Głos osoby rozczarowanej


Zaczęłam czytać powieść Stiega Larssona "Mężczyźni, którzy nienawidzą kobiet" z nastawieniem na wciągającą, miłą i przyjemną lekturkę. Nie sądziłam, że będzie to rewelacja, ale przecież coś ci wszyscy ludzie muszą w tej powieści widzieć. No cóż, przeczytałam i nie mam pojęcia, skąd wziął się ten szał.

Mikael Blomkvist, dziennikarz, właściciel magazynu "Millenium", świeżo skazany za zniesławienie starego biznesmena Wennerstroma, a więc z dość marnymi perspektywami na dalszą karierę zawodową, pewnego dnia dostaje zupełnie niespodziewanie poproszony o rozmowę z byłym właścicielem wielkiej korporacji, Henrikiem Vangerem. W życiu tego staruszka pozostała jedna niewyjaśniona tajemnica, którą po latach chciałby wreszcie rozwiązać - i to właśnie Blomkvist ma to zadanie dla niego wykonać. Godzi się - bo cóż ma lepszego do roboty?

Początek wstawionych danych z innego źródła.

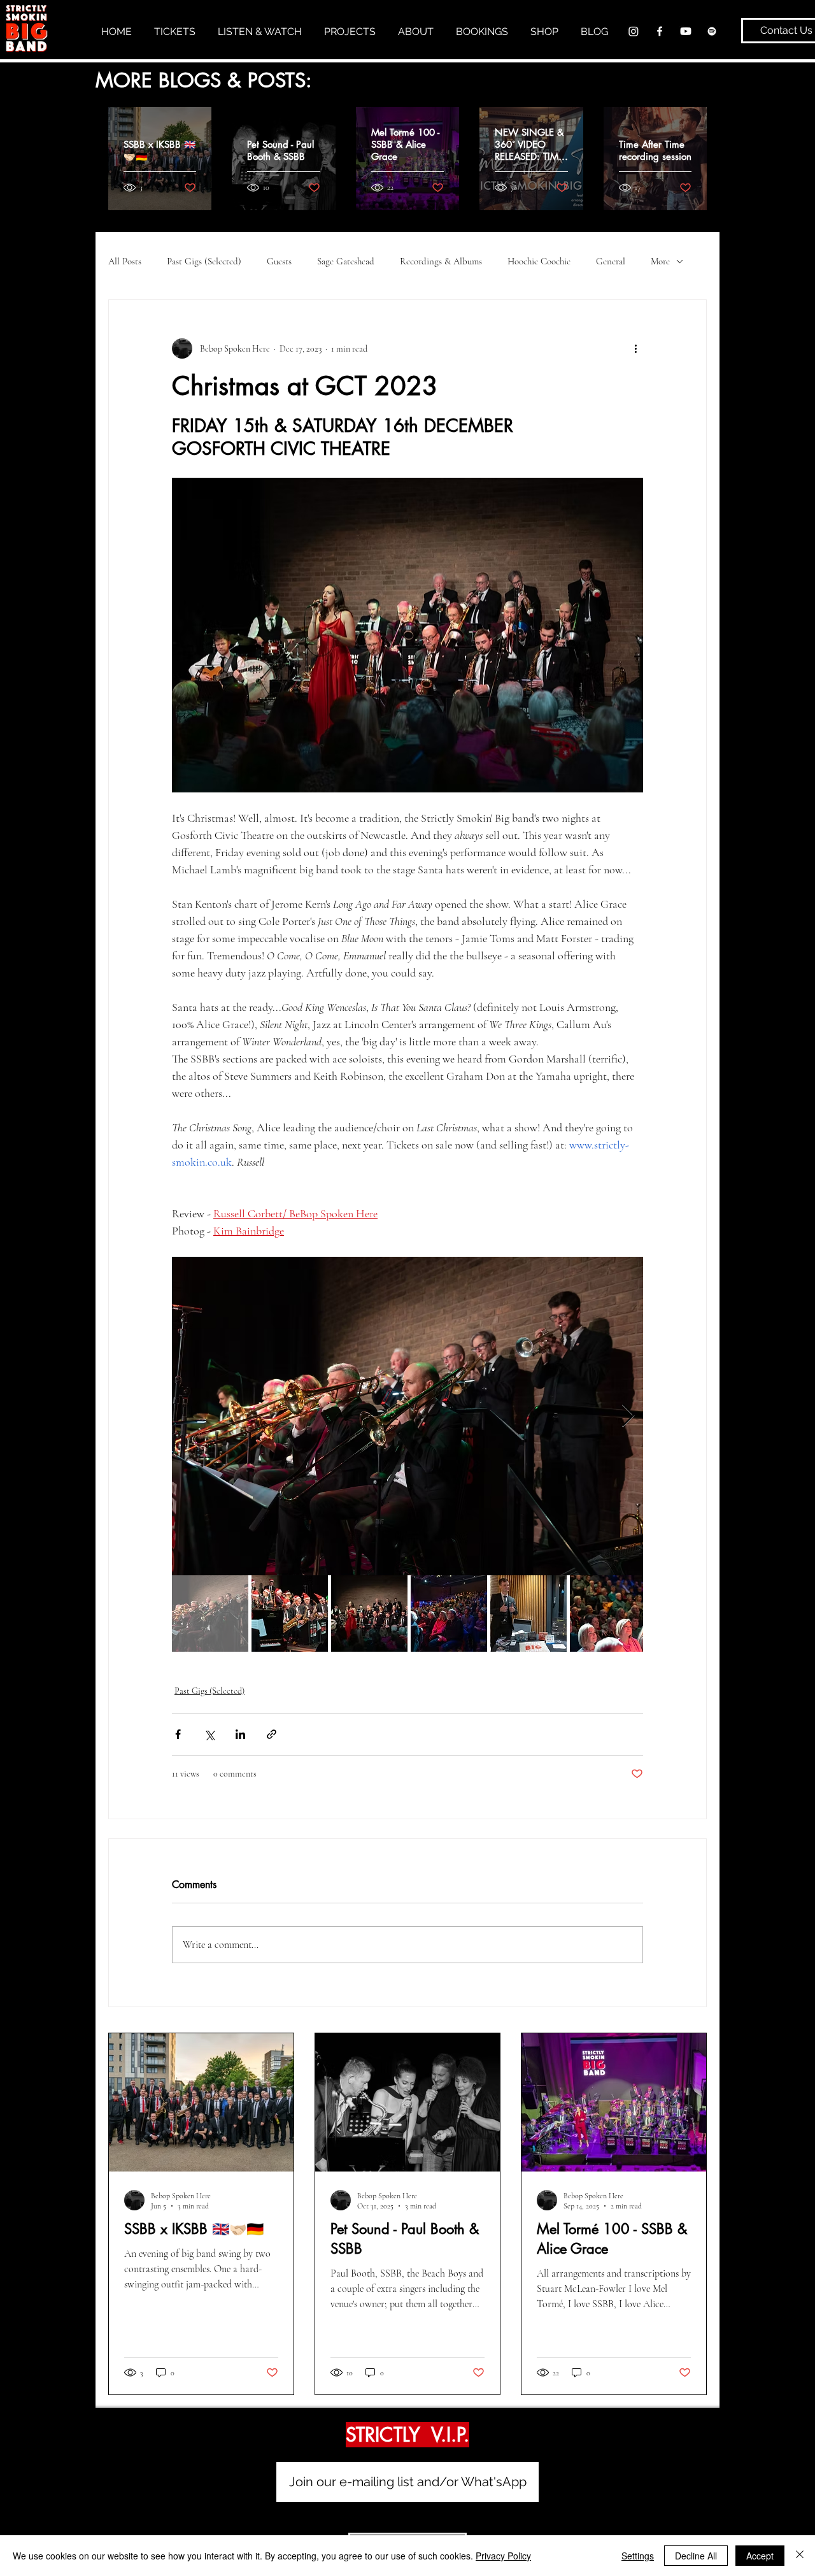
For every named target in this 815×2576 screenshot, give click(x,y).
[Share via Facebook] (178, 1734)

A Henrik Vanger pieniędzy nie szczędzi, w dodatku obiecuje ujawnić mu pewne informacje, które mogą pomóc Mikaelowi pogrążyć Wennerstroma.

Lisbeth Salander, młoda, trudna dziewczyna z wieloma tatuażami i kolczykami, aspołeczna, prawdopodobnie nie do końca normalna psychicznie, jednak niesamowicie inteligentna. Wybitna hakerka, kto wie, czy nie najlepsza w Szwecji. Mało kto potrafi się z nią dogadać. Mniej więcej w połowie książki zostaje wprowadzona w tajemnicę, którą zajmuje się Blomkvist, a wcześniej mamy okazję poznać jej charakter i umiejętności. Niestety, dla mnie Lisbeth Salander to jedyny naprawdę mocny atut tej książki.

Do Lisbeth wrócę za chwilę, najpierw wady, bo aż cisną mi się na klawiaturę. Przede wszystkim - osoba Blomkvista. Totalnie beznadziejny bohater, moim zdaniem - bez żadnego charakteru. Jedyne, co o nim wiemy, to to że w zasadzie nie jest w stanie się oprzeć żadnej kobiecie, która ma ochotę się z nim przespać. Wydał mi się zupełnie bezpłciowy, nudny i nie do zniesienia. Dlaczego? Za całokształt.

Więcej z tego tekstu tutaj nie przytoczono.